1890 unterzieht sich die knapp Fünfzigjährige einer Kur in Divonne-les-Bains im französischen Jura, nicht weit von Genf entfernt. Dort entstehen noch etliche meisterliche Landschafts-Aquarelle:



Die ständigen Reibereien zwischen ihr und Félix Bracquemond fordern schließlich ihren Tribut. Marie kann die Haltung ihres Mannes gegenüber ihrer Malerei nicht mehr länger ertragen und gibt, bis auf wenige Ausnahmen, ihre Kunst auf. Eines ihrer letzten Werke ist das Gemälde „Der Sohn und die Schwester der Künstlerin im Garten von Sèvres" ( siehe weiter oben ), das sie  noch 1890 vollendet. 

"Selbstporträt in spanischer Tracht"
(1880-86)

Der spätere Nachruf im Pariser "Figaro" bezieht "die freiwillige Zurückgezogenheit, in die sich dieses Talent zurückzog“, noch sehr beschönigend auf ihre "übermäßige Bescheidenheit". 

Im Vorwort zur posthumen Ausstellung in der Galerie Bernheim 1919 beschreibt Gustave Geffroy, der dem Paar  ja sehr nahe gestanden hat, sowohl Marie Bracquemonds angeschlagene Gesundheit als auch das äußerst schwierige Temperament ihres Mannes. 

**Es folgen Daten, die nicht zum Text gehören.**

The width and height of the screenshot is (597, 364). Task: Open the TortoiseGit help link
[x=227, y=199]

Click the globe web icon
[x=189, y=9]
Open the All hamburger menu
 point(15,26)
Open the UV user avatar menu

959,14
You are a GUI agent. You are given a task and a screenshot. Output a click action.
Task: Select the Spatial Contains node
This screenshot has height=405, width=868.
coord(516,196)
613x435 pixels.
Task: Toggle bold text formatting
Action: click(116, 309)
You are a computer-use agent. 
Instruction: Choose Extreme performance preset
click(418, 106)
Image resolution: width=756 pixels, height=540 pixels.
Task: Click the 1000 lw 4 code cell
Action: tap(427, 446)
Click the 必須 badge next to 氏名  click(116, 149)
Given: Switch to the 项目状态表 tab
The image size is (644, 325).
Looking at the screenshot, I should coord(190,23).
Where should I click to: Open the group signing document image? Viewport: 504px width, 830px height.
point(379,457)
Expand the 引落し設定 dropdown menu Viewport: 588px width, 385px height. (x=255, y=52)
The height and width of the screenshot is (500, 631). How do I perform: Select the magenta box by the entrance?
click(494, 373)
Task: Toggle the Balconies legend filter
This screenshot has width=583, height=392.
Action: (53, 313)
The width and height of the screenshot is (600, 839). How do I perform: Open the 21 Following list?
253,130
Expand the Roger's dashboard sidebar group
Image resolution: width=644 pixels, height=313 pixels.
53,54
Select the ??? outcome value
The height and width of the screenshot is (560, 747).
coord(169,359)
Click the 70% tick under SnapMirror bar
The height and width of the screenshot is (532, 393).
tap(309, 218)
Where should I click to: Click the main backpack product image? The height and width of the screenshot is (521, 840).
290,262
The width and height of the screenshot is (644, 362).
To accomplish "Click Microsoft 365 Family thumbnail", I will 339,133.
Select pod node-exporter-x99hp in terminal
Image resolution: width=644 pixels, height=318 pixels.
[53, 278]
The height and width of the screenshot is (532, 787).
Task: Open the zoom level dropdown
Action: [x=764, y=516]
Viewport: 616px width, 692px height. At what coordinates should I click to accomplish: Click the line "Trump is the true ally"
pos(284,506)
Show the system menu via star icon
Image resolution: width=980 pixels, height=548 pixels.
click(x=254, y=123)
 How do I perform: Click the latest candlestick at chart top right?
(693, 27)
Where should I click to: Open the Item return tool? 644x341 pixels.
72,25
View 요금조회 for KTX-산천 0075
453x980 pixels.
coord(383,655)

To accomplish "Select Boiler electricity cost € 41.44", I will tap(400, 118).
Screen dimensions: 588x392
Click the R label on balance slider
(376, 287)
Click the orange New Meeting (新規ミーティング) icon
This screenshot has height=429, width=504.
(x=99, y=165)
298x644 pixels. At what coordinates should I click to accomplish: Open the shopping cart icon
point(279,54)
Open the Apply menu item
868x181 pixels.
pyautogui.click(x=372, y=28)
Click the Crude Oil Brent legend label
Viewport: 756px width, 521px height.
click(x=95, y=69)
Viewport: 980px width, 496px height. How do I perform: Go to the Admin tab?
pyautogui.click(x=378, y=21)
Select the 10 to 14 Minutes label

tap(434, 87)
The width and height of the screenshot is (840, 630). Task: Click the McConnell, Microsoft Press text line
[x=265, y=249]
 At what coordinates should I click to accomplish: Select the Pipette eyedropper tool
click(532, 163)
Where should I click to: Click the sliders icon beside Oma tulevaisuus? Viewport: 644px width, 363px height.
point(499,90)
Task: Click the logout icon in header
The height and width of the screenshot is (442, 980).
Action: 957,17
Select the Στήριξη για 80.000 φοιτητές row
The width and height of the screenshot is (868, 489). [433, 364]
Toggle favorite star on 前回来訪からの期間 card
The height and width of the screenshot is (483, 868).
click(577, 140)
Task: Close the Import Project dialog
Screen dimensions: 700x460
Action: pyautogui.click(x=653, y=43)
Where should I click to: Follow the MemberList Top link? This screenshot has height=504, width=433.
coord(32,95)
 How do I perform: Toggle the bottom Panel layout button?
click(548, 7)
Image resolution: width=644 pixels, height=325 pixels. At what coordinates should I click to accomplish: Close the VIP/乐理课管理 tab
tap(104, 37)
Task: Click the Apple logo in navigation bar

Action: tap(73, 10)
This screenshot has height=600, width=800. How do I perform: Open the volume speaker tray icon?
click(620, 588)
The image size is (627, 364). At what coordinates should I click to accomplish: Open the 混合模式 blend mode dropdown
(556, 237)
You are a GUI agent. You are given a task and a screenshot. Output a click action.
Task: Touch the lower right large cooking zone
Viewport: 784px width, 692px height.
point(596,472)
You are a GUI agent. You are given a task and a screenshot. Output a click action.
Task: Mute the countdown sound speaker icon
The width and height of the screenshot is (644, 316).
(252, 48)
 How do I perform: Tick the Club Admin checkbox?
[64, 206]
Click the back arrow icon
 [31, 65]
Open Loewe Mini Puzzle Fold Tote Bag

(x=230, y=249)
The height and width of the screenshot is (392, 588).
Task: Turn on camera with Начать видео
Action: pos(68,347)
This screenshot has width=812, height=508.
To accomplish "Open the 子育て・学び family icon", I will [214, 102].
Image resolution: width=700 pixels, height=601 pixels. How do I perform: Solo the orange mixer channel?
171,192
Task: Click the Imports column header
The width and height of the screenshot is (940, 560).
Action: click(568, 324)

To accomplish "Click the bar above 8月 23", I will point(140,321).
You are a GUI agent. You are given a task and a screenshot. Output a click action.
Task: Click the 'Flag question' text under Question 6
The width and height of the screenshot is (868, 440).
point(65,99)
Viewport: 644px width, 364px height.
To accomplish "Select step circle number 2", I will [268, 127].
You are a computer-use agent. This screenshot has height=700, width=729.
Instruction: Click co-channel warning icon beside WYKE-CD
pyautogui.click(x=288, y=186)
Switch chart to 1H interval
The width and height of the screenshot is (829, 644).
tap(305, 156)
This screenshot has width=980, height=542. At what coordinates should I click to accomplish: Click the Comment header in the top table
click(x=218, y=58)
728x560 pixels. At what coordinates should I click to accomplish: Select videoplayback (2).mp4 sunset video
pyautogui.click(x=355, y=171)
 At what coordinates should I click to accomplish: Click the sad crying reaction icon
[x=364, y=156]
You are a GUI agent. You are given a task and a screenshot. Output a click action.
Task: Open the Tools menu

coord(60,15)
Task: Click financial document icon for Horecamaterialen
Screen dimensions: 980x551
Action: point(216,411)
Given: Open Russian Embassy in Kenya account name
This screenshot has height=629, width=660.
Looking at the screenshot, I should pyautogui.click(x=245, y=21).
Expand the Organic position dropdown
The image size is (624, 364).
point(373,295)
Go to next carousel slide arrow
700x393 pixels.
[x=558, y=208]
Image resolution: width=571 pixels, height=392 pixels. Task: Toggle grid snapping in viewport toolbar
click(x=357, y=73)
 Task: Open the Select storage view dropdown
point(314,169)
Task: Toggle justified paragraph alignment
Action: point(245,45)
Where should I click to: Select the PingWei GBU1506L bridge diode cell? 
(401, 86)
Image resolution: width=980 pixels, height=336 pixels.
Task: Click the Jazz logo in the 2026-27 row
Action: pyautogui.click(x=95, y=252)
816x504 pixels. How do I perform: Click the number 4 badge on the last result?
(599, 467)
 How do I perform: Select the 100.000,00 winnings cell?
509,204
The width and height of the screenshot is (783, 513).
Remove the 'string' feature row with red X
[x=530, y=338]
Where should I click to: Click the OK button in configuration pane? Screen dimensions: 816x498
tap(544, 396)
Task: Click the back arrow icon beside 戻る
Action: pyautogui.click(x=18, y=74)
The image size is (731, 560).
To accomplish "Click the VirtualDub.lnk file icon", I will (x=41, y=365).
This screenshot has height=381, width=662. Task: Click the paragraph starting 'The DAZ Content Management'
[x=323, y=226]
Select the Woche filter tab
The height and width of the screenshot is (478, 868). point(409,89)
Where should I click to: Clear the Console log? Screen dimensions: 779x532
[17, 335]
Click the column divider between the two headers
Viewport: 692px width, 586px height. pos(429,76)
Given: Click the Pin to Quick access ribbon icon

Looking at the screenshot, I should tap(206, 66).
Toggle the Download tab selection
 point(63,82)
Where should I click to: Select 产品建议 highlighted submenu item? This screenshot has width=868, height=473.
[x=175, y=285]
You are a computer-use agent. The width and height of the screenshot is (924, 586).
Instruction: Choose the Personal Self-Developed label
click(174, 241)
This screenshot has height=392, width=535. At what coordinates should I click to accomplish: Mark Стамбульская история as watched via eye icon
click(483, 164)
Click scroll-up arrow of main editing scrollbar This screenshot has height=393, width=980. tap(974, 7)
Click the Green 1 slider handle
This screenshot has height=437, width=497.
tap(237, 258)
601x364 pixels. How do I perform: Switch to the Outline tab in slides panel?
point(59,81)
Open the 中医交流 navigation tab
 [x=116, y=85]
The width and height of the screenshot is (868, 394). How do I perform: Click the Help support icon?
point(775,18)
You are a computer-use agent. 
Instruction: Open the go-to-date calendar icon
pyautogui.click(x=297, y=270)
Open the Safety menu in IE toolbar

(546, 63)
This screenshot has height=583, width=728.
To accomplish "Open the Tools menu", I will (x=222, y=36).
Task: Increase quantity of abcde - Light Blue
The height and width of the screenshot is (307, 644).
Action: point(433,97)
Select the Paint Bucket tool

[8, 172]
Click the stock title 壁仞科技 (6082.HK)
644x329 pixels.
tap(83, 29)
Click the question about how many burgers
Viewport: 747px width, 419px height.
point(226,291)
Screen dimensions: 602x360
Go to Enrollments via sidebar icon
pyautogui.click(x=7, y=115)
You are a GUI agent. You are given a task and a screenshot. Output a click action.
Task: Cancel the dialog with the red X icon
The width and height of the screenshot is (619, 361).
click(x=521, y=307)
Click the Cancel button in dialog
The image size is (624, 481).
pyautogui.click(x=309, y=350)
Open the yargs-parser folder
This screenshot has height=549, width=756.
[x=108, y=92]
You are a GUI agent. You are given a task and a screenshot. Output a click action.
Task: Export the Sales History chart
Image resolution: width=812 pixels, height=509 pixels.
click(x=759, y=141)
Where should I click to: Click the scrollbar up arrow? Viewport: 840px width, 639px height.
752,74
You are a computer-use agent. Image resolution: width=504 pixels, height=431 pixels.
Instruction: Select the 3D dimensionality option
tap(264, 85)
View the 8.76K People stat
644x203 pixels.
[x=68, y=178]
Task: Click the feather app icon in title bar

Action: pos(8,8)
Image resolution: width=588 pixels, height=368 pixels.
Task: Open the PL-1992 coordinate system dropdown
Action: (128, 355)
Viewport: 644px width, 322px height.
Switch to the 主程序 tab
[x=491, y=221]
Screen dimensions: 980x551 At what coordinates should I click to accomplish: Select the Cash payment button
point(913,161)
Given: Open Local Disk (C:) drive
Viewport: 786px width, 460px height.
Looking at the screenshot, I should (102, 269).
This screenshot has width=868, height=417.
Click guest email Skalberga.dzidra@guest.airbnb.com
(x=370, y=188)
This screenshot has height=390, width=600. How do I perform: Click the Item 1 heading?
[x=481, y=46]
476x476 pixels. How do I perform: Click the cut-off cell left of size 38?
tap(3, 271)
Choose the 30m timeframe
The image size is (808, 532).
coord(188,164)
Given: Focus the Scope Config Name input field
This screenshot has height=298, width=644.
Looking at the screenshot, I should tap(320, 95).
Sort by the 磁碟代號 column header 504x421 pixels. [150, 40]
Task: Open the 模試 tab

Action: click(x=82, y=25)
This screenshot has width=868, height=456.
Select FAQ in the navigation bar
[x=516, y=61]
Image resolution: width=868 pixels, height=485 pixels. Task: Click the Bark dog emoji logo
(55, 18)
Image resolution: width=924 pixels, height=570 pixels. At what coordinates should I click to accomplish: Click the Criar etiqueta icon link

Der Kolumnist von "La Renaissance de l'Art Français et des industries de Luxe" meint: "Ihr Leben ließe sich in einem Kapitel mit dem Titel 'Die Nachteile, die Frau eines großen Künstlers zu sein' zusammenfassen", während der Kolumnist von "La Presse" von einer "aufgeopferten Frau [...] an der Seite des autoritären und herrschsüchtigen Meisters" schreibt. Das Problem scheint also öffentlich bekannt zu sein...

Trotz ihres anhaltenden Ehe - Elends scheint Marie zu Lebzeiten weiter eine leidenschaftliche Verfechterin des Impressionismus geblieben zu sein und erklärt einmal: "Der Impressionismus hat [...] nicht nur eine neue, sondern eine sehr nützliche Sichtweise hervorgebracht. Es ist, als ob sich plötzlich ein Fenster öffnet und Sonne und Luft in Strömen ins Haus gelangen."

Am 17. Januar 1916 stirbt Marie Bracquemond mit 75 Jahren in der Villa Brancas in Sèvres. Sie findet ihre letzte Ruhestatt auf dem Cimetière des Bruyères neben ihrem Ehemann, der zwei Jahre zuvor gestorben ist. Pierre wird seine Mutter nur um zehn Jahre überleben.

Doch zuvor, drei Jahre nach ihrem Tod, organisiert er noch eine retrospektive Ausstellung in der Pariser Galerie Bernheim-Jeune, in der etwa 90 zum großen Teil nur skizzenhafte Gemälde, 34 Aquarelle und neun Stiche gezeigt werden. Doch schon kann der Kunstkritiker Arsène Alexandre ihren Status beklagen als "eine jener Künstlerinnen, die ignoriert wurden, deren seltenes Talent und der selbstgewählte Schatten, in den sich dieses Talent hüllte, die Zukunft noch in Erstaunen versetzen werden."

"La pêche aux écrevisses"
(1870-80?)

Noch 1934 organisiert der "Salon des Femmes Artistes Modernes" (FAM) eine Retrospektive der Werke von Marie Bracquemond zusammen mit jenen der Camille Claudel ( siehe auch dieser Post ). Dann wird es still um die Malerin. Erst ab den 1980er Jahren gerät sie im Rahmen der Frauenbewegung langsam zurück ins Blickfeld. 2019 stellt das Musée d'Orsay im Rahmen der Ausstellung "Frauen, Kunst und Macht" Zeichnungen und Aquarelle von Marie Bracquemond aus. 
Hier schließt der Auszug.